With healthcare organizations holding some of the most sensitive and valuable information about individuals across the US, it is critical that they take protective measures to prevent that data ending up in a malicious actor’s hands. One key measure to do so is to protect data both at rest and in transit using cryptography. HIPAA states that encryption should be used to protect data both at rest and in transit.

It also states that measures should be taken to ensure the integrity of the data, which can be achieved by using cryptographic functions (such as hashing) to validate that data has not been maliciously or accidentally modified. ISO 27001 also contains controls concerning cryptography (A8.24) which recommends that the organization develops a topic-specific policy concerning the use of cryptography, as well as defining a secure approach to key management and defining roles and responsibilities for the use of cryptography. 

Information Security in Third-Party Agreements 

ISO 27001 and HIPAA both include requirements concerning the need to integrate security into agreements with third parties. HIPAA mandates that covered entities engage into a Business Associate Contract (or other arrangement) that meet specific requirements, including mandating compliance with the relevant areas of the HIPAA security rule and reporting of any security incident which breaches unsecured protected health information.
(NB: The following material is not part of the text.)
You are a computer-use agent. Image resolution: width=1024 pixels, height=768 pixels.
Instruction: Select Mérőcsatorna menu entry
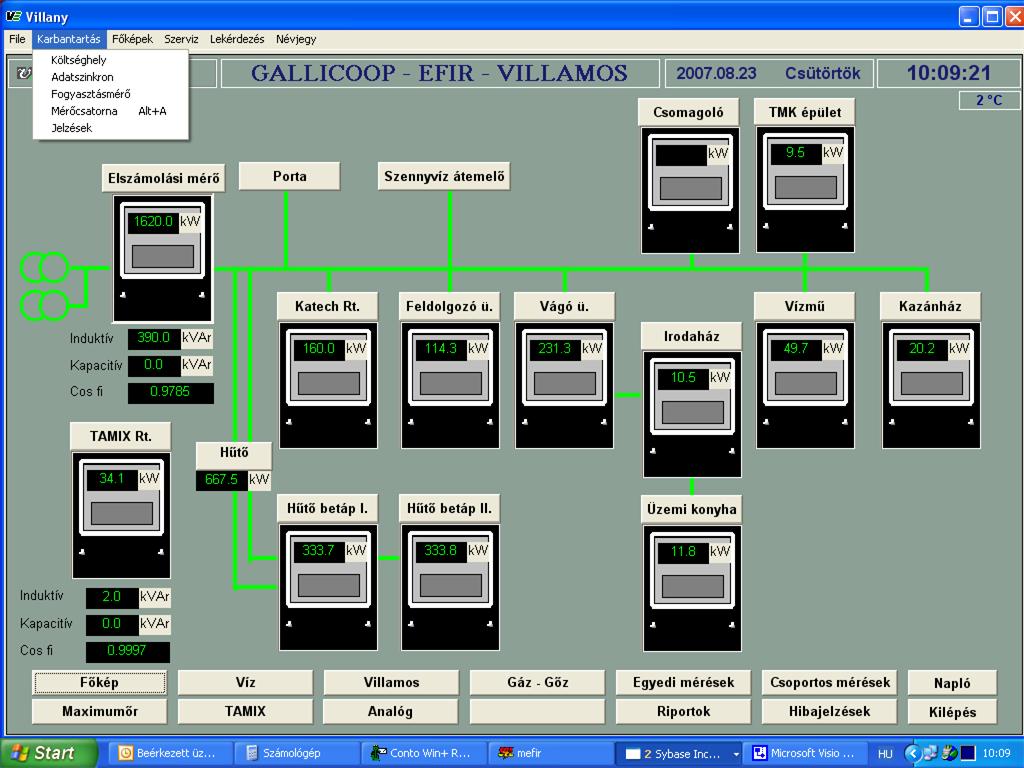pyautogui.click(x=84, y=111)
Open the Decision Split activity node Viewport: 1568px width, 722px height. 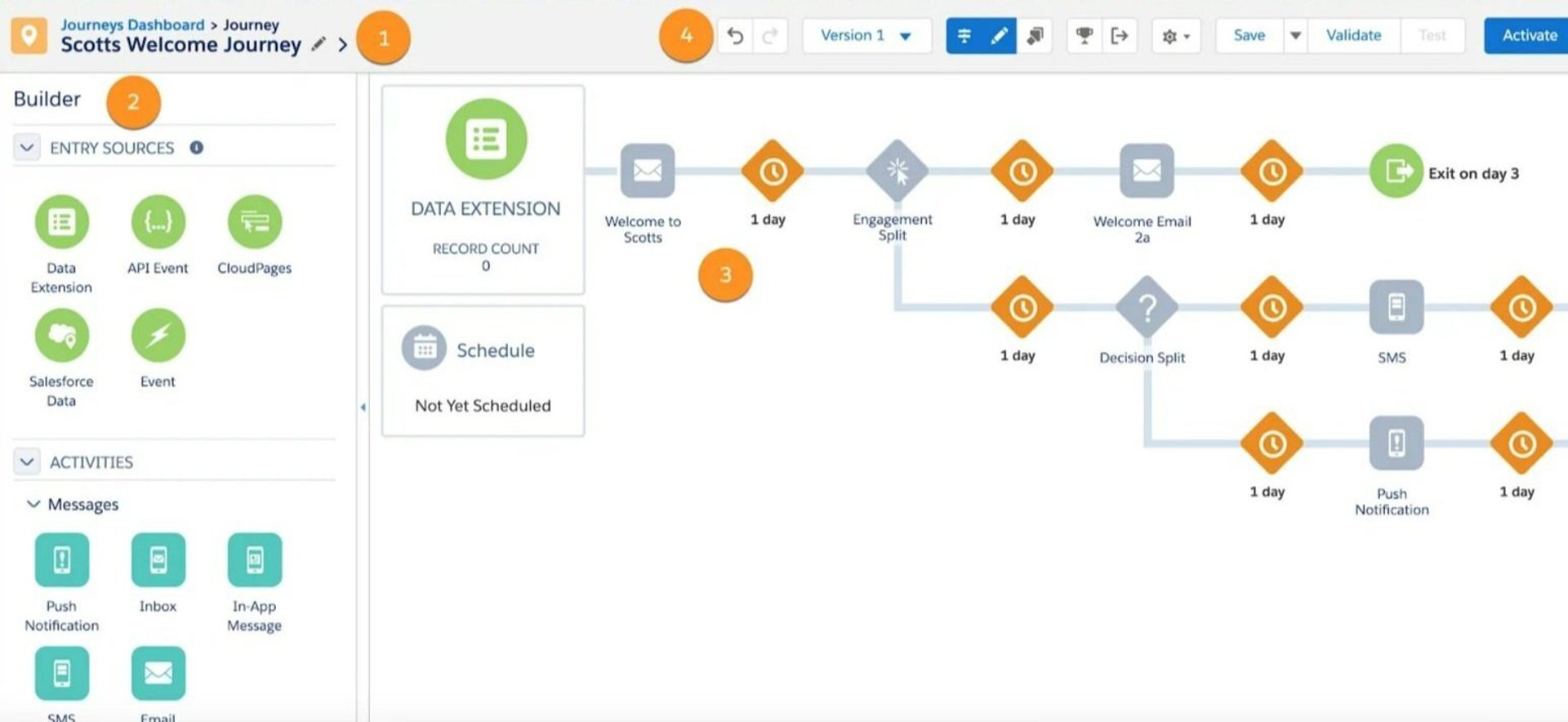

As such, any agreements that the covered entity enters into that concerns the transfer of electronic data should contain relevant clauses that mandate sufficient security protections are in place and complied with. The contracting organization should verify through third-party security assurance methods (e.g. audits, questionnaires) that sufficient security measures are in place within any third parties that they are contracting with. Furthermore, the covered entity should ensure that security requirements are being flowed down to any subcontractors of the entity that they are entering into an agreement with.  

ISO 27001 also recommends that supplier performance is monitored and any changes to agreements are managed through a defined process (Annex A 5.22) to ensure that any security requirements are being met during execution of the agreement and that any relevant change to services is assessed for security impact.